BRINDISI – Secondo appuntamento della rassegna “Luci, Voci & Ombre” del Teatrodellepietre di Marcantonio Gallo e Fabrizio Cito, realizzato con il sostegno di Enel e Associazione Maria Cristina di Savoia Convegno di Brindisi e patrocinato dal Comune di Brindisi e dall’Arcidiocesi di Brindisi. Dopo l’appuntamento di dicembre nella Cattedrale con la performance “Diario di un Santo” ispirata alla vita di San Teodoro d’Amasea, il 28 gennaio alle ore 19, nella Chiesa del Cristo a Brindisi andrà in scena “Autobiografia non autorizzata di C.B.”, liberamente ispirata ad un racconto di Raffaele Nigro.
Un teatro senza spettacolo questo di Marcantonio Gallo, in cui la voce è la sola protagonista, e dove la funzione dell attore è solo quella di trasferire il corpo/parola attraverso la potenza del suo timbro – un grido, un soffio, un sussurro – che attraversa la vita e la evidenzia come solo a teatro può succedere. Un attore, un microfono e “niente più del vuoto di un misterioso non-vissuto”, come diceva il grande Carmelo Bene, presenza/assenza evocata da Marcantonio Gallo, che affronta in solitudine la scena, con frammenti di pensieri che si incrociano e dialogano con la poesia “per pochi istanti o per l’eternità” con una voce fuori campo che rappresenta l’altrove, di sicuro l’altro da sé.
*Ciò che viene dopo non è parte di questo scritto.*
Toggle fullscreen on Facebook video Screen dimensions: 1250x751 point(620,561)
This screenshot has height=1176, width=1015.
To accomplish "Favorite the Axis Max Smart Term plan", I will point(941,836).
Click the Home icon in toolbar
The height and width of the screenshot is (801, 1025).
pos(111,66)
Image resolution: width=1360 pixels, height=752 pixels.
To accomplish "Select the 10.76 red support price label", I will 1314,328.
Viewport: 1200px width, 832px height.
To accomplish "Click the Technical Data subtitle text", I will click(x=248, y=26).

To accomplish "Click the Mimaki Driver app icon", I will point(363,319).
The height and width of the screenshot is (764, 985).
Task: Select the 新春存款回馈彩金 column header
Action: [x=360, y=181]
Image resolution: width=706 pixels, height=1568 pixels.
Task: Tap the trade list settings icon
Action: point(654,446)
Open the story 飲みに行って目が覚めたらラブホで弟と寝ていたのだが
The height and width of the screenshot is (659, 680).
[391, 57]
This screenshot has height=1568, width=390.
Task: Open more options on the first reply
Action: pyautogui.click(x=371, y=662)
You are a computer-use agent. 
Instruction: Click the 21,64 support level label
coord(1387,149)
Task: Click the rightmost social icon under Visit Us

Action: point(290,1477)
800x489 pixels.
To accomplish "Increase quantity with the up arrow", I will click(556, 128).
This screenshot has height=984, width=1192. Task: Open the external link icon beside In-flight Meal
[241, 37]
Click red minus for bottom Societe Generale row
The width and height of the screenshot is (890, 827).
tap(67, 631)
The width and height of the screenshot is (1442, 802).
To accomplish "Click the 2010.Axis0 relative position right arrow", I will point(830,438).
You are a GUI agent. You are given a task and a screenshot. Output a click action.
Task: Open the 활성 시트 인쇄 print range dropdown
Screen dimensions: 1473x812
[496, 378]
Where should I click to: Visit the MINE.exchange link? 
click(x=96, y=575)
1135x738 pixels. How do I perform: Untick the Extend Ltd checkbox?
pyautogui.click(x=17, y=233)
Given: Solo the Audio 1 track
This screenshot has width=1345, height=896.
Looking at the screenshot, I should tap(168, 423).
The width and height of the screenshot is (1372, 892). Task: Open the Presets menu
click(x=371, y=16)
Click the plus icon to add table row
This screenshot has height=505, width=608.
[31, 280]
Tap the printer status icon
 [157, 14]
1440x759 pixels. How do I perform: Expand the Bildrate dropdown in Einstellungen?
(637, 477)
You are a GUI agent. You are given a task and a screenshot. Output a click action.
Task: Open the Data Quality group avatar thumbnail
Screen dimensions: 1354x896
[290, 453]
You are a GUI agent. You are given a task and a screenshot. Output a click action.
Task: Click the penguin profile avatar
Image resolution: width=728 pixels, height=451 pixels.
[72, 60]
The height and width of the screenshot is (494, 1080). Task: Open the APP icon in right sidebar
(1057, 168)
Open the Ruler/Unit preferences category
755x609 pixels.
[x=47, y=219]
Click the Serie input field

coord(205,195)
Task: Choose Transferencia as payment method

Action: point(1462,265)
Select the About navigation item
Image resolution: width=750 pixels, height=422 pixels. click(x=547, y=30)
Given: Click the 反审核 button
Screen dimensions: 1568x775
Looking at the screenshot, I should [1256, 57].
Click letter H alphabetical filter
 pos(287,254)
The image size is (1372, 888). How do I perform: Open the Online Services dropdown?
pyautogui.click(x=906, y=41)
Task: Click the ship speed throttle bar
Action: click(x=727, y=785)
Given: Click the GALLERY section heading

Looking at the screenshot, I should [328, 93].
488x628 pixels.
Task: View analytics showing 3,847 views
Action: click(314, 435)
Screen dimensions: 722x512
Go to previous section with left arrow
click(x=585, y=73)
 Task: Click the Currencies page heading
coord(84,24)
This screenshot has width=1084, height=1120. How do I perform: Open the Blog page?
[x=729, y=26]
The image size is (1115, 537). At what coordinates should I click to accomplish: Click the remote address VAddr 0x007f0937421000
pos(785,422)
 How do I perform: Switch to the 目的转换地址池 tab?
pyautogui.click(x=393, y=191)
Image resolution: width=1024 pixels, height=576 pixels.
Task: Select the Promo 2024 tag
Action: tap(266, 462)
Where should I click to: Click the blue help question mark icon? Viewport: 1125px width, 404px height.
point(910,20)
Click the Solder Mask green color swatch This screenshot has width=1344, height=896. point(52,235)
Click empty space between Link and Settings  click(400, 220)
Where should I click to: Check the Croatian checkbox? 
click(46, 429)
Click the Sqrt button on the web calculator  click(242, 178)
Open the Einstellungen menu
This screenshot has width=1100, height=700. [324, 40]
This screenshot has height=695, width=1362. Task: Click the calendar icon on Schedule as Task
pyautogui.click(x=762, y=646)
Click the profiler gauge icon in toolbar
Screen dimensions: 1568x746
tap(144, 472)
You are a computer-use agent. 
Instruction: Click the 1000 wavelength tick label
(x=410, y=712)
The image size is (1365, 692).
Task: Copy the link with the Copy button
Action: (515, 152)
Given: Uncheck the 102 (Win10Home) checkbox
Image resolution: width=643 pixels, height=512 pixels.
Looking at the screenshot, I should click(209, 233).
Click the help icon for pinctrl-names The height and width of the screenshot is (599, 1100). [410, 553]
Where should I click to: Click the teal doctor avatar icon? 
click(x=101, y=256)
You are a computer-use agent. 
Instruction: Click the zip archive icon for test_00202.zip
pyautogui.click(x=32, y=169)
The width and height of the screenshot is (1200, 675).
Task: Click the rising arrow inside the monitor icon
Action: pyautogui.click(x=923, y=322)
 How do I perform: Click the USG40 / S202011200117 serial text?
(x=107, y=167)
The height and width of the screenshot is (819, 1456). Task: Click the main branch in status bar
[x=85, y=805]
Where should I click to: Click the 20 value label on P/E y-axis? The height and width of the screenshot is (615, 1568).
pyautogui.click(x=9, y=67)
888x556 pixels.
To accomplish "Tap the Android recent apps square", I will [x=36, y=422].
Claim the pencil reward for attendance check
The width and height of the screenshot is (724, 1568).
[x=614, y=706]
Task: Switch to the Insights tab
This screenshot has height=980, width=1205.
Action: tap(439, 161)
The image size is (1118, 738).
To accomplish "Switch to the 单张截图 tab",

Con una idea di teatro che viene sviscerata fino ad essere fraintesa, il testo ripercorre l’esperienza terrena di un grande attore, mostrando quanto l’uomo/attore si dimostri incapace di rapportarsi alla transitorietà della sua stessa vita, rimanendo fermo in una situazione di attesa e di straniamento. In una parabola in cui si confondono vita e morte, passato e presente, origine e specie, l’emotività effimera del teatro diventa la base di una drammaturgia rarefatta, ma allo stesso tempo potente e intimista. Con un linguaggio misuratamente provocatorio, le parole si fanno solenni e poetiche: qua e/o là, si sondano i rapporti umani e tutto ciò che ne consegue. Il pensare è il dire e viceversa. I percorsi interiori e gli spazi vuoti del non detto, così densi di tensione drammatica, diventano buchi neri in cui perdersi, come accade quando soltanto quando si esiste davvero. Il linguaggio è sospeso, qui conta l’affabulazione, il timbro della voce, la profondità da cui arrivano i suoni di un mondo sospeso, e che non accade, assumendo il tono ironico e malinconico della non-esistenza.
Perché il vero fine del teatro, all’origine, non era lo spettacolo ma un transfert in un altrove attraverso la voce, che nessuno sa e può vedere, ma può solo provare a sentire. Lá, altrove, in questo al di là. E per riuscirci occorre solo respirare come il teatro stesso insegna.
“Non fiori signori, ma opere di Bene”.